[PROBLEM DETAILS]: Excerpt from the entries below: please repeat exactly the lines from the one containing "[Zoom to 100% width] (24, 406)" through the last one, both ends included, with no pictures.

Stored items from a collection:
[Start of Attachment]

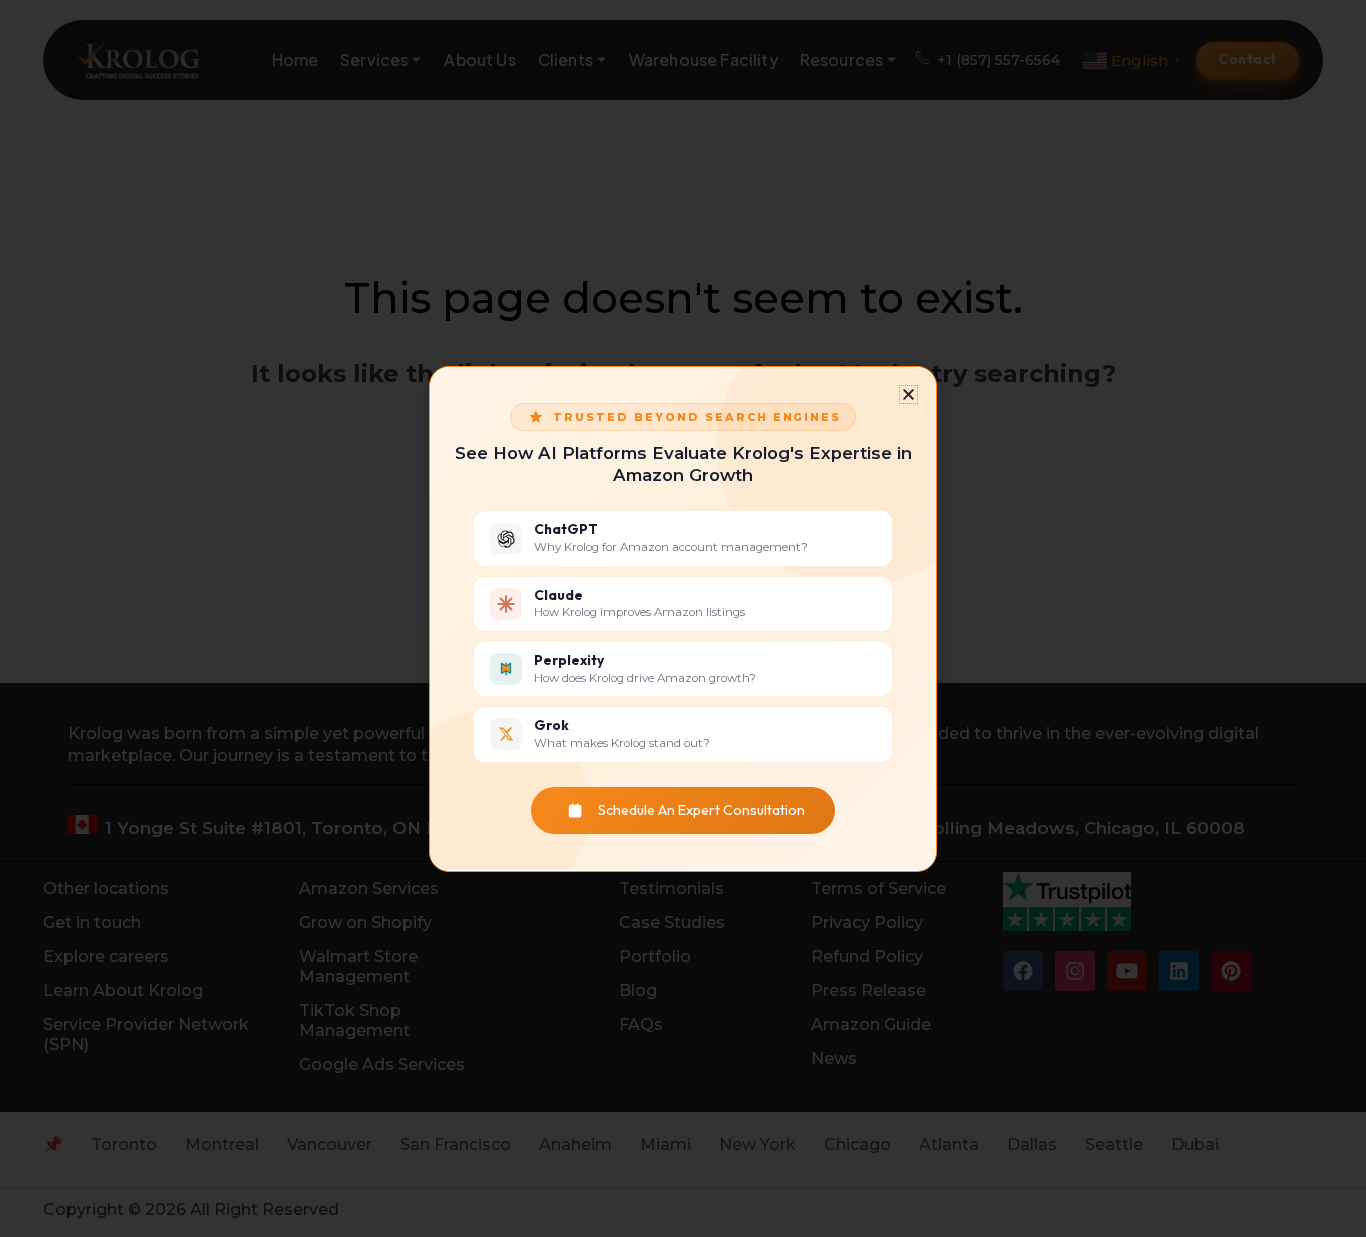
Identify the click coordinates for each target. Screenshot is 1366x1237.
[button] (908, 394)
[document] (683, 618)
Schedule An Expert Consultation (701, 810)
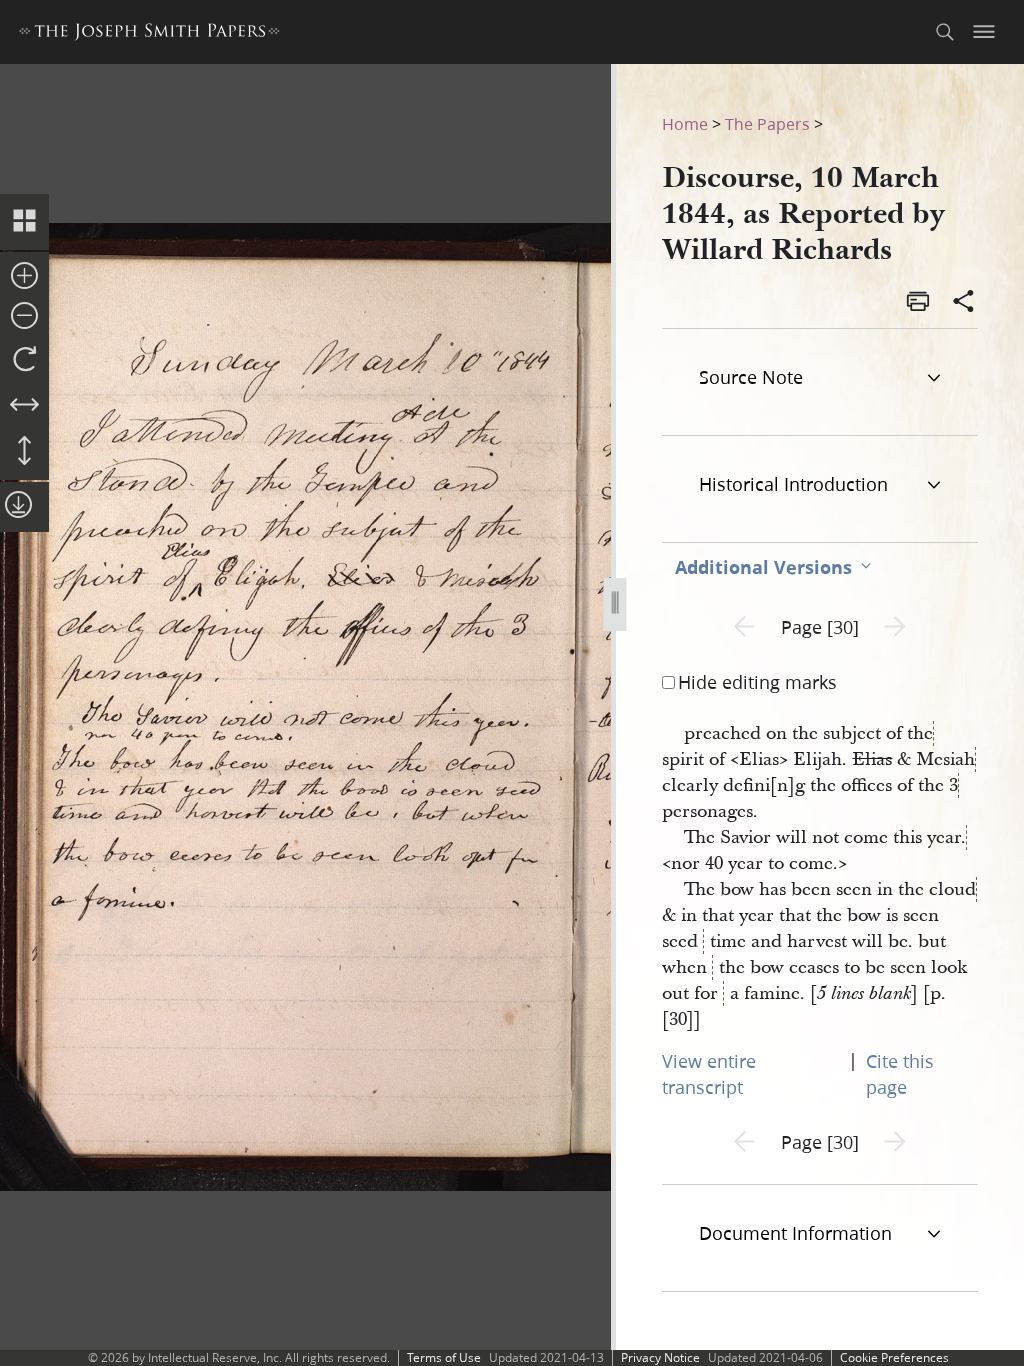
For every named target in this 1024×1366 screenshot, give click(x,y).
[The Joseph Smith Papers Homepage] (149, 34)
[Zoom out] (24, 317)
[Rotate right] (24, 360)
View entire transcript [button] (709, 1074)
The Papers (767, 123)
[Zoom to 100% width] (24, 406)
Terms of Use (444, 1357)
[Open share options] (964, 303)
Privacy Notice (660, 1357)
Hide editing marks (757, 682)
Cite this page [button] (900, 1074)
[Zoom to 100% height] (24, 452)
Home (685, 123)
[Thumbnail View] (24, 222)
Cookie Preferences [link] (894, 1357)
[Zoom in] (24, 277)
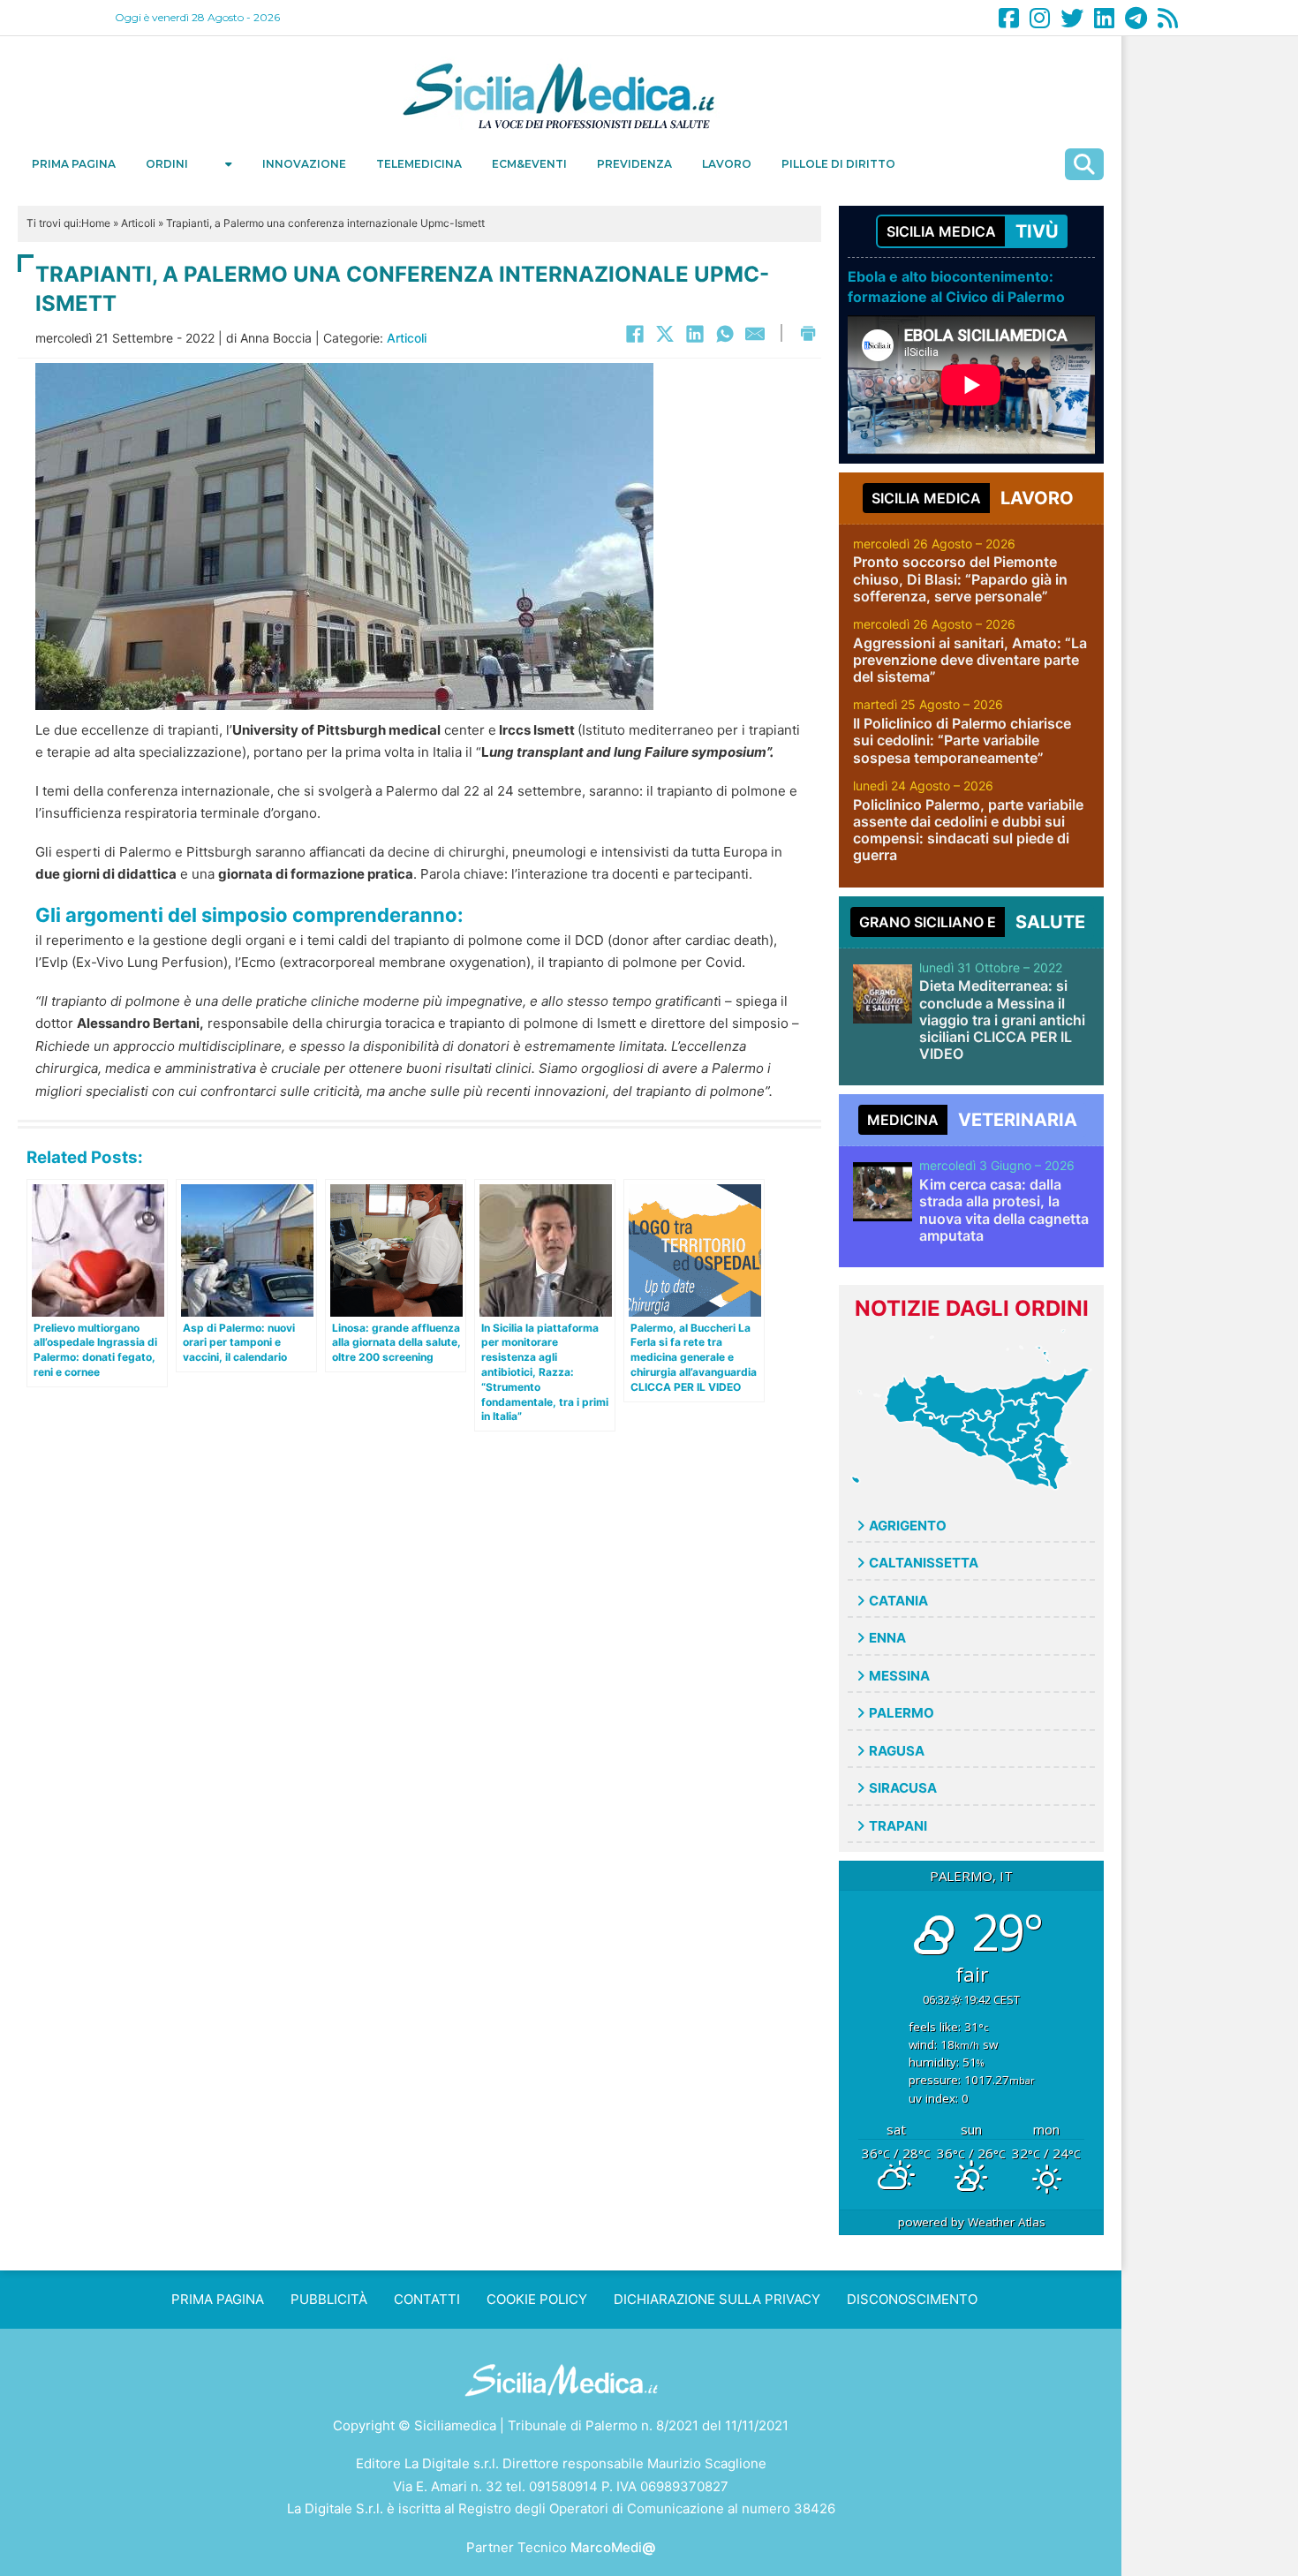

[End of Attachment]

[RESPONSE BELOW]:
[Zoom to 100% width] (24, 406)
Terms of Use (444, 1357)
[Open share options] (964, 303)
Privacy Notice (660, 1357)
Hide editing marks (757, 682)
Cite this page [button] (900, 1074)
[Zoom to 100% height] (24, 452)
Home (685, 123)
[Thumbnail View] (24, 222)
Cookie Preferences [link] (894, 1357)
[Zoom in] (24, 277)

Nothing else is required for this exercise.